After the 2004 Olivier Award-winning success of C’est Barbican – that updated the art of burlesque to a contemporary, highly intimate idiom in which the acts were ordered off a menu and performed directly at your table – there’s now an inevitable attempt to revive the form in the West End, too.
But the desperately repetitive and frankly banal spectacle that is Immodesty Blaize and Walter’s Burlesque! has neither the spectacular wit nor subversive allure of its predecessor. Most fatally, there’s a lot of attitude and posing, but no sense of danger or spontaneity.
As I watched it feebly unfold, it made me pine first of all for Gypsy (Jule Styne, Stephen Sondheim and Arthur Laurents’ 1959 musical, set in the world of vaudeville and burlesque, that has had two major Broadway revivals in the past 20 years, but none in London). Then, as it went on (and on), it quickly made me wish I were anywhere else at all. In the end, Burlesque! earned a distinction, of sorts: this might well be amongst the worst shows I have ever seen in the West End.
There’s only so much ‘bump and grind’ one man can take; and there are hardly an infinite variety to the ways the same person can get their kit off in public but still not actually show anything.
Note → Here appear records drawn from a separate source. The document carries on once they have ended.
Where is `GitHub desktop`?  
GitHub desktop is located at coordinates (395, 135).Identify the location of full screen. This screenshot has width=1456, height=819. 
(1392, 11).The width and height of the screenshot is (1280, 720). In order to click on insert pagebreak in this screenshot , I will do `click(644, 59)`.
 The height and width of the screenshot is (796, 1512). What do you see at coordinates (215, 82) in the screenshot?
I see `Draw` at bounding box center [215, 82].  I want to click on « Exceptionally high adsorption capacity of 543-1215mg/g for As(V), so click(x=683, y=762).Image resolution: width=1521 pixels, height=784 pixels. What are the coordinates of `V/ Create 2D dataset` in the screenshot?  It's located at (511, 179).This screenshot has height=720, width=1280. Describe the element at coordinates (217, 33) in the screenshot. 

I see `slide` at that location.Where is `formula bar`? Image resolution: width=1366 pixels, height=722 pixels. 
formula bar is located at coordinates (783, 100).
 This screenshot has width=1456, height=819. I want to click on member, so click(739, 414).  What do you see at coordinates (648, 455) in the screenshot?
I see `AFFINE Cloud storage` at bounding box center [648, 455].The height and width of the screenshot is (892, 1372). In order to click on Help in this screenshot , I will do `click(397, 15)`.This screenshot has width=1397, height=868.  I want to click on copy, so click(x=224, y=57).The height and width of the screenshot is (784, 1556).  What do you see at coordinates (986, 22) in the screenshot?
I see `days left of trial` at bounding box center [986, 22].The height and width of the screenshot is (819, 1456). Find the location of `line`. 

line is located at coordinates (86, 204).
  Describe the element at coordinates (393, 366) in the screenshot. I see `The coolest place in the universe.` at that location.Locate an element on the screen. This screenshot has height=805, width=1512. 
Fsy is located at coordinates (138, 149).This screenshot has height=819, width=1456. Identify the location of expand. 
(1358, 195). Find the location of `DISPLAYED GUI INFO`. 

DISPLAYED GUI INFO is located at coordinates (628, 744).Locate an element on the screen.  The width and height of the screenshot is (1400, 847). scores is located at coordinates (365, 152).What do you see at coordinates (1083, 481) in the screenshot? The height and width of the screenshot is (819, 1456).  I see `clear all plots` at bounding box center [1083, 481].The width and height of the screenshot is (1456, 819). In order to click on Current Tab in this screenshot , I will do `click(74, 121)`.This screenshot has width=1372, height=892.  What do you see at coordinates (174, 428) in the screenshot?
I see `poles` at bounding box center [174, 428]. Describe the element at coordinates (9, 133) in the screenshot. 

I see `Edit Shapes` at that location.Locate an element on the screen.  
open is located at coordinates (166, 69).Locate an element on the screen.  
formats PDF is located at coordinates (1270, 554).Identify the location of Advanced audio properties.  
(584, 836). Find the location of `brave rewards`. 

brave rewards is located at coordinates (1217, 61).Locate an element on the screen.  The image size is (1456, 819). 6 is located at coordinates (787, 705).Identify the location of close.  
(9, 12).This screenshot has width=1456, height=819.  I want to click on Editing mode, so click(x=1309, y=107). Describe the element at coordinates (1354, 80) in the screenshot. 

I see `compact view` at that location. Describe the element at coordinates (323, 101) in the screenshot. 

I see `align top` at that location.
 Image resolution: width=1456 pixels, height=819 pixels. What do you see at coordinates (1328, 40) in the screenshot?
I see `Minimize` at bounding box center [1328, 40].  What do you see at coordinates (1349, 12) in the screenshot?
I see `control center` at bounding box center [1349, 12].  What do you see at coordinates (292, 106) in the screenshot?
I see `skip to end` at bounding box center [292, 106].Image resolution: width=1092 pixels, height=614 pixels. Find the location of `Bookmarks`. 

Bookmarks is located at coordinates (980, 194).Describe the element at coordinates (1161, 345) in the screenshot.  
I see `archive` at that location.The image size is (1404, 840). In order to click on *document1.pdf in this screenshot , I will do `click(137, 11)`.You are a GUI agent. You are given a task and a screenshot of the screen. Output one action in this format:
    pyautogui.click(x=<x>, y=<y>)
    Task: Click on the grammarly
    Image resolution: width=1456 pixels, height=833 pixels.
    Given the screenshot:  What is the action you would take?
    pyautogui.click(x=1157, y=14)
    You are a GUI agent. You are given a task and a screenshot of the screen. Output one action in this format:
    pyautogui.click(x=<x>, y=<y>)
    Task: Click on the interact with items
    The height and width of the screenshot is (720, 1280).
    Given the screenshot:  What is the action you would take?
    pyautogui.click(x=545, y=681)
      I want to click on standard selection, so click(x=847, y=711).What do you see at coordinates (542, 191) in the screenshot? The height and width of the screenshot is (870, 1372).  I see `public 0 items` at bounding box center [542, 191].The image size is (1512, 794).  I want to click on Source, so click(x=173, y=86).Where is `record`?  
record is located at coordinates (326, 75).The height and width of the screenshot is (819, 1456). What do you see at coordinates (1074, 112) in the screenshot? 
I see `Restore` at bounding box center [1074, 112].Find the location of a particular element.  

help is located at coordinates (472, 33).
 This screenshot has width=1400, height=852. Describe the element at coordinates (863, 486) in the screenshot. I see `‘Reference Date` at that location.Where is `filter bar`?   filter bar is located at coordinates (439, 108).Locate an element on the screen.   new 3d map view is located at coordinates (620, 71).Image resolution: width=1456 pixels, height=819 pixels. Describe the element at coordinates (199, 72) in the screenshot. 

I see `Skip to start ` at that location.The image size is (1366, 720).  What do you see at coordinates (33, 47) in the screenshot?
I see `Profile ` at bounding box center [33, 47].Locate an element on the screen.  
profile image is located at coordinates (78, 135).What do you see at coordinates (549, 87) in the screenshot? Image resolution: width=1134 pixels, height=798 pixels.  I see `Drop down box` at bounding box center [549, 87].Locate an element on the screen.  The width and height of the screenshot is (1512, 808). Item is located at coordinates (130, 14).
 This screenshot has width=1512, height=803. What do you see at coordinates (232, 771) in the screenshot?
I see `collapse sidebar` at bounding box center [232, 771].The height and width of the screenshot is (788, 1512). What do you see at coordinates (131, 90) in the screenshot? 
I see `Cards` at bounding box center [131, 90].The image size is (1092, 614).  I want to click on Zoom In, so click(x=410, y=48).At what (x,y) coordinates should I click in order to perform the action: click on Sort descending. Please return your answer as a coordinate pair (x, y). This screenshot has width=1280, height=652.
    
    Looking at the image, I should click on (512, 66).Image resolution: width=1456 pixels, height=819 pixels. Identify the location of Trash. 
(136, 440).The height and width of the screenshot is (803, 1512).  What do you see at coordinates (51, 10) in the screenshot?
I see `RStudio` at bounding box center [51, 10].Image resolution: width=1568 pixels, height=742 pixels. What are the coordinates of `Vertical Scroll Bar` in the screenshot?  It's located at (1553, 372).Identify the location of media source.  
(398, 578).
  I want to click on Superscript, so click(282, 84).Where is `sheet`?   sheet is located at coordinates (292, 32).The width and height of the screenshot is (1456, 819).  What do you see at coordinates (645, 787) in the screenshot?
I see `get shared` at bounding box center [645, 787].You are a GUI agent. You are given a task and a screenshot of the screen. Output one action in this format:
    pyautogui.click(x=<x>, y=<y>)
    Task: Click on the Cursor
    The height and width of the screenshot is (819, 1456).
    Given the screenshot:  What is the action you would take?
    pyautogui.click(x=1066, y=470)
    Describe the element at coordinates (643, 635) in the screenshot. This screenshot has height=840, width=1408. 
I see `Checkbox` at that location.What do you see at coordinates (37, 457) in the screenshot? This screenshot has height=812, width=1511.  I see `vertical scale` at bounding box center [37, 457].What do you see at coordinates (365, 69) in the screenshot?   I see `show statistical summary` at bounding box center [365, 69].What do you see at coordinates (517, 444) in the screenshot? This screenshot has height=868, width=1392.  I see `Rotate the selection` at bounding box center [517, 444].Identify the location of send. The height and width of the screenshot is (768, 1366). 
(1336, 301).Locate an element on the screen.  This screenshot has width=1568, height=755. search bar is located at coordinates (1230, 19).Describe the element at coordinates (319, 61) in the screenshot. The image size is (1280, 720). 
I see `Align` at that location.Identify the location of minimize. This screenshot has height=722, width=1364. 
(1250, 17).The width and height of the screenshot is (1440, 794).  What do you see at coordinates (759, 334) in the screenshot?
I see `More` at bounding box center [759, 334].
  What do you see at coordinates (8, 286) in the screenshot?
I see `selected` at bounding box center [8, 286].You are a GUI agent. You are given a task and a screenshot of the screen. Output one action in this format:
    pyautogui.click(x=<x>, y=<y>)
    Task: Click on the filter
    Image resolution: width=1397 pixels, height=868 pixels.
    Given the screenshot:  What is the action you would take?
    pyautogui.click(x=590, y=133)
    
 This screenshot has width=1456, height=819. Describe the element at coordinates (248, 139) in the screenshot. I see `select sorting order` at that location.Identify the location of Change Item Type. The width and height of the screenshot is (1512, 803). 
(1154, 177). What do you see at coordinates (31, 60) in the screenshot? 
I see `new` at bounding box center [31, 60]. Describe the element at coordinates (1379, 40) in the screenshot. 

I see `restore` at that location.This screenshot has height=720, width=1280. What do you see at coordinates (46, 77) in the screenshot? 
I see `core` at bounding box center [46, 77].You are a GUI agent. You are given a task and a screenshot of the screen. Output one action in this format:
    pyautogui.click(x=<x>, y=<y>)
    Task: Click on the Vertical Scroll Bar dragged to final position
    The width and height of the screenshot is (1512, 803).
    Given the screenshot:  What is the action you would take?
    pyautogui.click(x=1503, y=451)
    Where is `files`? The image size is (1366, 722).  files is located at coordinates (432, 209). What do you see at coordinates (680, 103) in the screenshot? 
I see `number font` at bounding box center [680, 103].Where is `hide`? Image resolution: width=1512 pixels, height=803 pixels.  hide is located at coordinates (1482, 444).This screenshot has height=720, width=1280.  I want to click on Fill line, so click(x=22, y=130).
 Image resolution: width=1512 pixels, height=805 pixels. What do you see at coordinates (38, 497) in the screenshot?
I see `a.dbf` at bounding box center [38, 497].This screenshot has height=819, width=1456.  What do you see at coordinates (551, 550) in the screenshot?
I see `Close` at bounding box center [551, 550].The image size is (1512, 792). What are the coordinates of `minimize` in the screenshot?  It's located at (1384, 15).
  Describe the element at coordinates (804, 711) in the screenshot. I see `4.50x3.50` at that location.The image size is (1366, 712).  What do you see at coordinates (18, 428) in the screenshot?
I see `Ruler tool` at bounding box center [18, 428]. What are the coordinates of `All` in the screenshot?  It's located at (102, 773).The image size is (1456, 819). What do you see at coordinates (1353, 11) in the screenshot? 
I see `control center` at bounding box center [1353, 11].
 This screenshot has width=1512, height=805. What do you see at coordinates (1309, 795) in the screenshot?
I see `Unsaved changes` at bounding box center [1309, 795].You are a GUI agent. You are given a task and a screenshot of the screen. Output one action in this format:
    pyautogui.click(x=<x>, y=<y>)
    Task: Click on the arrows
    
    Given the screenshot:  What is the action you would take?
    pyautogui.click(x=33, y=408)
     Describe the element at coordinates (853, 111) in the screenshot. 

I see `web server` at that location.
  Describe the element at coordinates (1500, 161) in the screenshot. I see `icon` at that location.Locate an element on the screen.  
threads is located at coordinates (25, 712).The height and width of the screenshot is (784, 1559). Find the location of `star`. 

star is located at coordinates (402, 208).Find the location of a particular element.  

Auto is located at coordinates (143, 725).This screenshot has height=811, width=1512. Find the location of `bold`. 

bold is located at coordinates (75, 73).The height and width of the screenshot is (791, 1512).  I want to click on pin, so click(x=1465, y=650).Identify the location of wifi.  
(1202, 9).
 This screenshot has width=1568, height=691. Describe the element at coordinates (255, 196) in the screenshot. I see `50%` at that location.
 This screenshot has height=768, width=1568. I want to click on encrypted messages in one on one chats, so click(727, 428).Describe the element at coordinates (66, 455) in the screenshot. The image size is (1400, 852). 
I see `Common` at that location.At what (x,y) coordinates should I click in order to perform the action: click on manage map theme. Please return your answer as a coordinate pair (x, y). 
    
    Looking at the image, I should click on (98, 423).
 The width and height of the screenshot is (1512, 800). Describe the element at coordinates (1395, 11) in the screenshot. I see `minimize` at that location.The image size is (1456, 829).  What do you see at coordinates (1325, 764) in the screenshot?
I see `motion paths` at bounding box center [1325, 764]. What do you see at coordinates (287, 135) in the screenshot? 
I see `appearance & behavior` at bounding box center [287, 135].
As the eponymous duo of the title strip again (and again) to no interesting effect, a numbing kind of boredom quickly sets in.
Immodesty Blaize may have immodestly blazing thighs to offer, and does a neat trick in being able to spin tassels off her breasts in opposing directions, but so what? Walter’s repeated stripteases, meanwhile, are even less edifying, particularly when he impersonates a Britney Spears who has clearly neglected to wax.
There is even less “talent” on offer from Spike Loons (Danny Schlesinger) with his sad balloon tricks and the shimmying chorine Magic Wanda (Rebecca Grant) with her feeble attempts at magic. But the most bizarre thing of all is to note in the programme that this whole sorry mess was ‘directed’ by Jane Gibson, who for ten years was head of movement at the National Theatre and continues to be an associate director of Cheek by Jowl.
It could also be noted that an easily pleased, clearly partisan first night audience frequently roared its approval. Nevertheless, I think Burlesque! will soon go down as one of those unique West End aberrations: a show that tries to break new ground but instead peddles old hat and tat.